Se i pochi magistrati in servizio fanno incetta di incarichi extra

di Stefano Sansonetti

Il dibattito, ormai, va avanti da una vita. Segno evidente che, in un modo o nell’altro, da più parti si mantiene inalterato il dubbio che non di rado i giudici si trovino a svolgere attività che nulla hanno a che fare con quella di magistrato. Parliamo della giungla degli incarichi extragiudiziari, un coacervo di lavori paralleli che spesso sottraggono tempo prezioso alla già lentissima macchina della giustizia. Situazione che non brilla certo per opportunità, se già si considerano le pesanti carenze di organico di cui soffre la magistratura.
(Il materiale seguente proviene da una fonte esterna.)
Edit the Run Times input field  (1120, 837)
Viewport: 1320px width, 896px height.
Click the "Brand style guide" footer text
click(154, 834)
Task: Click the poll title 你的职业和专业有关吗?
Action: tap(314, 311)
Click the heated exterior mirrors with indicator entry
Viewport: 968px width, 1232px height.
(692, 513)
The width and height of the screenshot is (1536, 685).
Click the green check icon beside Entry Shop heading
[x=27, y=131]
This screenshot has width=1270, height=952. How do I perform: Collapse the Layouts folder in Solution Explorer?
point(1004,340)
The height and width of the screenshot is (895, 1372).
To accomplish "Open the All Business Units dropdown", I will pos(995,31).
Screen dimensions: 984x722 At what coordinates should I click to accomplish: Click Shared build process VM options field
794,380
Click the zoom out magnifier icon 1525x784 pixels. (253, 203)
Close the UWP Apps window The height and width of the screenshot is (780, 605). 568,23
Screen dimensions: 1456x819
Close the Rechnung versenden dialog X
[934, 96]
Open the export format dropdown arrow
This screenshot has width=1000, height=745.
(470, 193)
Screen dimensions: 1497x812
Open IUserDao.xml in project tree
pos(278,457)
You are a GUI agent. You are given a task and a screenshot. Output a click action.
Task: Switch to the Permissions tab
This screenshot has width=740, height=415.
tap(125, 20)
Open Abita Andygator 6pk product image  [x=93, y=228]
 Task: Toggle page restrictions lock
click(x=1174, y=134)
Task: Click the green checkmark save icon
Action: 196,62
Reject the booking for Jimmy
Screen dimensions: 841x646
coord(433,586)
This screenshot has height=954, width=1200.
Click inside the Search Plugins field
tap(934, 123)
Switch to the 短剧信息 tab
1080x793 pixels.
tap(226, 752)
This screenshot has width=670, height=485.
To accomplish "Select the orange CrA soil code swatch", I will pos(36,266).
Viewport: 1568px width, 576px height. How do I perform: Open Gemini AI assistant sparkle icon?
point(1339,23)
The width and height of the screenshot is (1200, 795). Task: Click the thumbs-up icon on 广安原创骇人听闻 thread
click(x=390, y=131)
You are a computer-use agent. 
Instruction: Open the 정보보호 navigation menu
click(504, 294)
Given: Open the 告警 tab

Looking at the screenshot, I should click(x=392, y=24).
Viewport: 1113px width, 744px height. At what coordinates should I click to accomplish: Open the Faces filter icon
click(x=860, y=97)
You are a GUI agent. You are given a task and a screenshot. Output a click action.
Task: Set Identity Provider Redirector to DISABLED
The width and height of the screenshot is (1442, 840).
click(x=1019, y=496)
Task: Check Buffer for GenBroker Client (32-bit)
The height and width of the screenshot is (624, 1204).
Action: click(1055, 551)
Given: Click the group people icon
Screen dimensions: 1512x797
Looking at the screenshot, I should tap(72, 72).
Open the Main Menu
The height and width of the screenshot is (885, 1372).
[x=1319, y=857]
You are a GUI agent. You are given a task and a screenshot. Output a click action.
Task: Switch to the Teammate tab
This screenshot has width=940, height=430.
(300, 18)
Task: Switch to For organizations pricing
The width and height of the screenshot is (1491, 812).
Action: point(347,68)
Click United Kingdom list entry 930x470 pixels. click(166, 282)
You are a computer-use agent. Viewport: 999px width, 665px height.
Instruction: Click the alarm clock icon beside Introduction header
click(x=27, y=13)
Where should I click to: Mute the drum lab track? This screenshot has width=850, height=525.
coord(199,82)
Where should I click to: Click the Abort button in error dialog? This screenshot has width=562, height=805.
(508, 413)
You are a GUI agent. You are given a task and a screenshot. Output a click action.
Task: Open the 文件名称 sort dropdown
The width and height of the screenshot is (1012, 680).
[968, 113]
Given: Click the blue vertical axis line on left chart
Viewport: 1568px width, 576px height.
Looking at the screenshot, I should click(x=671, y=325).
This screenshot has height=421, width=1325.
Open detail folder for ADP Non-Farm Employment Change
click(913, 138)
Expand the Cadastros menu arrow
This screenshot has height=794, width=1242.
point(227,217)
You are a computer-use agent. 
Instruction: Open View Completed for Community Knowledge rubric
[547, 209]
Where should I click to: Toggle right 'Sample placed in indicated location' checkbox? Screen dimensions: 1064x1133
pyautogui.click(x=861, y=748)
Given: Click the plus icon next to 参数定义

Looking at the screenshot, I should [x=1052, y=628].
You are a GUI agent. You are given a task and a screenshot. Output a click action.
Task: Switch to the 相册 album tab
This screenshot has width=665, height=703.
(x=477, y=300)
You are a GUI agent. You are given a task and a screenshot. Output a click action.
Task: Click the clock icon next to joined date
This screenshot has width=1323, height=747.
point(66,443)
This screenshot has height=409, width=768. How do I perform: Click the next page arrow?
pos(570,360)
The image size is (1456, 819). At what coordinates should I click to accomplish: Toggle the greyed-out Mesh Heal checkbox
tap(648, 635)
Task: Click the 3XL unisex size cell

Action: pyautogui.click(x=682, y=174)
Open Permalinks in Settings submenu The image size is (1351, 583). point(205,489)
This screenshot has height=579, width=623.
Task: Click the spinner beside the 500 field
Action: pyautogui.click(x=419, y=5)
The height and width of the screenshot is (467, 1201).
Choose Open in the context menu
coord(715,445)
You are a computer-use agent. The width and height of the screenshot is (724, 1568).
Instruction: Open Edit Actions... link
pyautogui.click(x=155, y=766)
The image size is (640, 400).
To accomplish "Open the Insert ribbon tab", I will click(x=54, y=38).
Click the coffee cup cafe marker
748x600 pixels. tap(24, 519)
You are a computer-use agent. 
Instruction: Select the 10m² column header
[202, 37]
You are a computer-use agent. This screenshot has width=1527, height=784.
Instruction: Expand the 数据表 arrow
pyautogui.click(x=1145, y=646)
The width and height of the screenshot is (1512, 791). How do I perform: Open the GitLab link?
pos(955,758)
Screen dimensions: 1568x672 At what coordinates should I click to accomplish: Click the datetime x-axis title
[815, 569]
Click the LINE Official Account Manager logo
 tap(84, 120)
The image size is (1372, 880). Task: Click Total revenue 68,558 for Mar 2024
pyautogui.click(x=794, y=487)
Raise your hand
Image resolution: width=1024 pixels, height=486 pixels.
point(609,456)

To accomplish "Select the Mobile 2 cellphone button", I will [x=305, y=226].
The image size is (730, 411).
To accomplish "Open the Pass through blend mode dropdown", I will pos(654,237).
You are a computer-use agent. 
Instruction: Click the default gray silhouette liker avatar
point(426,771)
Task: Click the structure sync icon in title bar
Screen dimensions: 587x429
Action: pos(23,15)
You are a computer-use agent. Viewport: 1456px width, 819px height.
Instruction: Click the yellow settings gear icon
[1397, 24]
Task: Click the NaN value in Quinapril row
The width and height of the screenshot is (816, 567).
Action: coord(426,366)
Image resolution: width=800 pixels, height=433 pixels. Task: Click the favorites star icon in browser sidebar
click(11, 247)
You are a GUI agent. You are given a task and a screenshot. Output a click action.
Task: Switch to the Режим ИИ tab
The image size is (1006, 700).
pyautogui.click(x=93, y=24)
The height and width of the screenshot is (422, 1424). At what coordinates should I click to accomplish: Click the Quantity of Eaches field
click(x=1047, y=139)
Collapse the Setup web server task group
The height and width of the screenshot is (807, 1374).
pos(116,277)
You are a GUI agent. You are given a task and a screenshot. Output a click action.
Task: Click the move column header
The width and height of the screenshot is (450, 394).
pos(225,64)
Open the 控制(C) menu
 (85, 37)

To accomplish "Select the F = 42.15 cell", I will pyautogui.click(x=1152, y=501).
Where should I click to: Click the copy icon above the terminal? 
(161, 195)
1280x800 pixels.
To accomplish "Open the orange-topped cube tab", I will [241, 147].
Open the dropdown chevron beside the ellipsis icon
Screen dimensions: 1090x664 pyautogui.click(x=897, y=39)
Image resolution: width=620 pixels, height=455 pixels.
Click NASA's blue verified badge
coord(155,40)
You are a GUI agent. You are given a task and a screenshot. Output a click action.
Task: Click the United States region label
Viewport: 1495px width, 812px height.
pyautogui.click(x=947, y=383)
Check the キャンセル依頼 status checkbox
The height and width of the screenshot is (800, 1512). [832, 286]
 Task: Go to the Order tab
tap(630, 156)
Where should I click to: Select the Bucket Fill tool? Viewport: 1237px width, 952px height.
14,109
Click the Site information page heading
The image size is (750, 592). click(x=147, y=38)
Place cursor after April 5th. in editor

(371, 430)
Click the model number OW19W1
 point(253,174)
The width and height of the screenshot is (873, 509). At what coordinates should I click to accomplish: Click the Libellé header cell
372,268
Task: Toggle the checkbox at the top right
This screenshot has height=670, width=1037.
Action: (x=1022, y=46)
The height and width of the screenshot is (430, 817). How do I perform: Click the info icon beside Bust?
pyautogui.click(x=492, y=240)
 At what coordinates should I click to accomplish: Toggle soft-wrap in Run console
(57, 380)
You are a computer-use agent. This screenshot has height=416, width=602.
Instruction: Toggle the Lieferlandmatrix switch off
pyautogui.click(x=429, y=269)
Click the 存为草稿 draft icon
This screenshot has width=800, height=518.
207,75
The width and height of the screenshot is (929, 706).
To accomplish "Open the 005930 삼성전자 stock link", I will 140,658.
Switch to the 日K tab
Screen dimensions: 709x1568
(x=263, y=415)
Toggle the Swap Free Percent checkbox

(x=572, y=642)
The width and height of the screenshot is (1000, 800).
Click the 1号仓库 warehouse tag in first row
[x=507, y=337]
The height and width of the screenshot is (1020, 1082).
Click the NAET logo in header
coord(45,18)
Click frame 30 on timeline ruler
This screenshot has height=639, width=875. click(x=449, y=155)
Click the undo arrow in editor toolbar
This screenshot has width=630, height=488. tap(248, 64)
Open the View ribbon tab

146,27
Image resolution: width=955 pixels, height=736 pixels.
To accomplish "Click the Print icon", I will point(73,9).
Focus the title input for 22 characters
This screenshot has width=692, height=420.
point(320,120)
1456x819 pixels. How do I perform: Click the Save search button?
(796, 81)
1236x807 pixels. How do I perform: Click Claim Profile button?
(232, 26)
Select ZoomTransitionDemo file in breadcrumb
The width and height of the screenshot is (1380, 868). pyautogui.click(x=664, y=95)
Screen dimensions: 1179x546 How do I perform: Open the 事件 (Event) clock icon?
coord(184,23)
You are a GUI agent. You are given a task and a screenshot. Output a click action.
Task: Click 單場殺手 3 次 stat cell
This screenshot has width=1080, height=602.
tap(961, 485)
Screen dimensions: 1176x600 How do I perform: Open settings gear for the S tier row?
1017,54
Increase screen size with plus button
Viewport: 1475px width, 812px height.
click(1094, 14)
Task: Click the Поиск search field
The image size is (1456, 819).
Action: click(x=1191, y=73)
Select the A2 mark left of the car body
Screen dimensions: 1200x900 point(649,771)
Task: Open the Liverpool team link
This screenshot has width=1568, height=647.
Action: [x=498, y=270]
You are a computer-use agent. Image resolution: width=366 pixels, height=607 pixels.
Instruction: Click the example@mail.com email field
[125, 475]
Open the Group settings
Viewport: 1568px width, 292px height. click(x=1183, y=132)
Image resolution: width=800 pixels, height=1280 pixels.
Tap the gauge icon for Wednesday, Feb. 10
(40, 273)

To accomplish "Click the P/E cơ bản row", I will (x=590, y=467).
E qual è il risultato? Che negli ultimi sei mesi, aggiornati al 13 novembre scorso, il totale degli incarichi autorizzati dal Csm alle toghe ha toccato quota 466. Nel semestre precedente, dal 14 novembre 2012 al 13 maggio 2013, erano stati addirittura 961, quasi il doppio dei 494 assegnati dal 14 maggio al 13 novembre del 2012. Alla faccia di tutti i tentativi di mettere un freno alla “pratica” che non soltanto consente alle toghe di integrare il loro già lauto stipendio, ma di fatto finisce con il togliere ore che potrebbero essere dedicate allo smaltimento della montagna di cause che stritolano i tribunali nostrani. Non per niente si chiamano incarichi “extragiudiziari”, in quanto relativi ad attività che nulla hanno a che vedere con quelle tradizionalmente svolte dal magistrato. Per non parlare di come i giudici, ormai, siano reclutati da società, enti di consulenza e università private, come quella della Confindustria. E la terzietà che fine fa? Ebbene, i numeri ora sono messi nero su bianco proprio dal Csm, che ha appena aggiornato il volume degli incarichi conferiti nell’ultimo semestre. Inutile nascondere che la prima cosa a impressionare è proprio la mole del fenomeno.

I contorni
La querelle è a dir poco annosa, ma questi numeri non fanno che rinverdirla alla grande. Sono stati versati fiumi di inchiostro per censurare, anche da parte di alcune componenti della magistratura, un andazzo che tra le altre cose pone una questione di vitale importanza nell’esercizio della funzione del magistrato. Parliamo del rispetto dell’imparzialità, della terzietà della toga. Princìpi che a volte sembrano essere seriamente messi in discussione dalla natura degli incarichi extragiudiziari concessi. Il tutto per una situazione in cui, al di là del formale rispetto della normativa in materia, lo stesso Csm pare concedere in maniera sin troppo garibaldina questa specie di “premi”. E spuntano fuori realtà altisonanti. Tra chi assegna più incarichi, guardando agli ultimi tre semestri, c’è la Luiss, l’ateneo confindustriale presieduto dall’ex numero uno di viale dell’Astronomia Emma Marcegaglia. C’è la Wolters Kluwer, multinazionale che si occupa di editoria e formazione professionale. Per non parlare della Altalex Consulting, altra società attiva nell’editoria e nella formazione giuridica. Ma vengono fuori anche atenei on line o università private presiedute da ex politici. Tra chi elargisce incarichi, naturalmente autorizzati dal Csm, c’è per esempio la Link Campus University of Malta, presieduta dall’ex ministro Vincenzo Scotti. Ma spunta fuori anche l’università telematica e-Campus.

Il meccanismo
Diciamo subito che da un punto di vista formale il Csm, affidato alle cure del vicepresidente Michele Vietti, concede questa sorta di “collaborazioni esterne” valutando il rispetto di una vasta normativa in materia accumulatasi negli anni. Queste norme, attuate nel corso del tempo da tutta una serie di circolari del medesimo organo di autogoverno (tra le più recenti una del 12 aprile 2013), distinguono le attività in tre categorie: espletabili senza autorizzazione, inderogabilmente vietate e soggette ad autorizzazione. Il fatto è che ogni norma viene interpretata, ed è soprattutto la linea di confine tra le ultime due categorie a rischiare di rivelarsi labile.